Activity> Write the records out again. Match them exactly.
────
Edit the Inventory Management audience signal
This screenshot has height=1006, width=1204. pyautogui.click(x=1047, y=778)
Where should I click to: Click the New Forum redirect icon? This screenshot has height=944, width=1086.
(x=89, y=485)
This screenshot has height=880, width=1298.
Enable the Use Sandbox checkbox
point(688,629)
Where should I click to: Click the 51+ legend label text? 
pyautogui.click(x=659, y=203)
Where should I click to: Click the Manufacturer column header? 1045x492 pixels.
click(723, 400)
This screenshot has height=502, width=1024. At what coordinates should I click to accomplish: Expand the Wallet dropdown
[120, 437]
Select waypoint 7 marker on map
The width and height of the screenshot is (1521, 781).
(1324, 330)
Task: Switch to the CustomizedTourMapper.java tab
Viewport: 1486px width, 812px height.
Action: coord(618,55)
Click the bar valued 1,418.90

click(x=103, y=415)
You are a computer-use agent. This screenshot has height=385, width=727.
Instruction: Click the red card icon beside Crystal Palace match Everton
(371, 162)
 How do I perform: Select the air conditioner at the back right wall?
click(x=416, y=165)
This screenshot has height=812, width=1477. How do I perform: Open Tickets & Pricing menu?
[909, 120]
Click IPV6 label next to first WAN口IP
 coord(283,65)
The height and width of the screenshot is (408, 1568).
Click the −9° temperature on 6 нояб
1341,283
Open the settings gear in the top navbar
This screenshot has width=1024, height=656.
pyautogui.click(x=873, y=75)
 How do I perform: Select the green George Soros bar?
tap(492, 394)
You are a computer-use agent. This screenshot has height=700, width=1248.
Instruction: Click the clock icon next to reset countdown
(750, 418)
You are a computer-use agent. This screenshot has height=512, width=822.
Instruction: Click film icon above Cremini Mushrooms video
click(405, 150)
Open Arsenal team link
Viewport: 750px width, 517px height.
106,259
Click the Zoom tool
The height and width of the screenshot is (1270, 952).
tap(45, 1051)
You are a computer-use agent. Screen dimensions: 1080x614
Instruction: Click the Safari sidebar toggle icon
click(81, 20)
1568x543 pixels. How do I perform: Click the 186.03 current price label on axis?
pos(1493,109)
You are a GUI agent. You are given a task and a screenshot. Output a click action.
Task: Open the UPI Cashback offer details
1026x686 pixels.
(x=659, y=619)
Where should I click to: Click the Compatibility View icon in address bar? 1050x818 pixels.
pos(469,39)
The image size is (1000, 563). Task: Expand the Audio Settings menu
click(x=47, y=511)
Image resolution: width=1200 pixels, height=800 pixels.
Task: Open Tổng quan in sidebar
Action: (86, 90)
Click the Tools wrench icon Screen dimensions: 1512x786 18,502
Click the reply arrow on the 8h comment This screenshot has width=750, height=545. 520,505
────
Solution to this task>
Edit the Inventory Management audience signal
This screenshot has height=1006, width=1204. pyautogui.click(x=1047, y=778)
Where should I click to: Click the New Forum redirect icon? This screenshot has height=944, width=1086.
(x=89, y=485)
This screenshot has height=880, width=1298.
Enable the Use Sandbox checkbox
point(688,629)
Where should I click to: Click the 51+ legend label text? 
pyautogui.click(x=659, y=203)
Where should I click to: Click the Manufacturer column header? 1045x492 pixels.
click(723, 400)
This screenshot has height=502, width=1024. At what coordinates should I click to accomplish: Expand the Wallet dropdown
[120, 437]
Select waypoint 7 marker on map
The width and height of the screenshot is (1521, 781).
(1324, 330)
Task: Switch to the CustomizedTourMapper.java tab
Viewport: 1486px width, 812px height.
Action: coord(618,55)
Click the bar valued 1,418.90

click(x=103, y=415)
You are a computer-use agent. This screenshot has height=385, width=727.
Instruction: Click the red card icon beside Crystal Palace match Everton
(371, 162)
 How do I perform: Select the air conditioner at the back right wall?
click(x=416, y=165)
This screenshot has height=812, width=1477. How do I perform: Open Tickets & Pricing menu?
[909, 120]
Click IPV6 label next to first WAN口IP
 coord(283,65)
The height and width of the screenshot is (408, 1568).
Click the −9° temperature on 6 нояб
1341,283
Open the settings gear in the top navbar
This screenshot has width=1024, height=656.
pyautogui.click(x=873, y=75)
 How do I perform: Select the green George Soros bar?
tap(492, 394)
You are a computer-use agent. This screenshot has height=700, width=1248.
Instruction: Click the clock icon next to reset countdown
(750, 418)
You are a computer-use agent. This screenshot has height=512, width=822.
Instruction: Click film icon above Cremini Mushrooms video
click(405, 150)
Open Arsenal team link
Viewport: 750px width, 517px height.
106,259
Click the Zoom tool
The height and width of the screenshot is (1270, 952).
tap(45, 1051)
You are a computer-use agent. Screen dimensions: 1080x614
Instruction: Click the Safari sidebar toggle icon
click(81, 20)
1568x543 pixels. How do I perform: Click the 186.03 current price label on axis?
pos(1493,109)
You are a GUI agent. You are given a task and a screenshot. Output a click action.
Task: Open the UPI Cashback offer details
1026x686 pixels.
(x=659, y=619)
Where should I click to: Click the Compatibility View icon in address bar? 1050x818 pixels.
pos(469,39)
The image size is (1000, 563). Task: Expand the Audio Settings menu
click(x=47, y=511)
Image resolution: width=1200 pixels, height=800 pixels.
Task: Open Tổng quan in sidebar
Action: (86, 90)
Click the Tools wrench icon Screen dimensions: 1512x786 18,502
Click the reply arrow on the 8h comment This screenshot has width=750, height=545. 520,505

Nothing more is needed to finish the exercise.